5.        RELATED PARTY TRANSACTIONS

Included in accounts payable as of June 30, 2008 and 2007 was $62,457 and $2,678,198, respectively, owed to the parent company for various charges.

The Company has a note payable to its parent company in the amount of $530,000.  Interest on this note accrues at 5.00%.  This note was repaid subsequent to year end.

The Company has a note payable to its parent company in the amount of $225,011 and $236,471 as of June 30, 2008 and 2007, respectively.  Interest on this note accrues at 5.19%.  No repayment terms had been determined as of the date of this report.

The Company purchased significant machinery and equipment from its parent company during the year ended June 30, 2005.  The company has financed the purchase via a note payable to the parent in the amount of $1,368,347 bearing interest at 3.13%.  This note was repaid subsequent to year end.

The Company borrowed $600,000 from the parent to pay management fees during June, 2008. The parent issued a note payable to the Company for this amount. This note was repaid subsequent to year end.

6.        CONCENTRATIONS

Sales to two major customers accounted for approximately 97% and 99% of sales for the years ended June 30, 2008 and 2007, respectively.  As of June 30, 2008 and 2007, receivables outstanding from these customers totaled $2,256,368 and $2,929,876, respectively.

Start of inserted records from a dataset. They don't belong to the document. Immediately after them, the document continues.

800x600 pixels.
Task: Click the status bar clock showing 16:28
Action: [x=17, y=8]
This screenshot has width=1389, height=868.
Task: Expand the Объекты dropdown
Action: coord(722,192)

7.        CASH FLOW INFORMATION

Supplemental cash flow information for the years ended June 30, 2008 and 2007 was as follows:

 

2008

 

2007

 
Cash paid for interest $ 158,518 $ 147,744

8.        SUBSEQUENT EVENT

Subsequent to year end, the Company executed an agreement to sell substantially all of its assets and liabilities to a major customer for $10,500,000.  The agreement contains certain provisions whereby the purchase price may be adjusted after closing.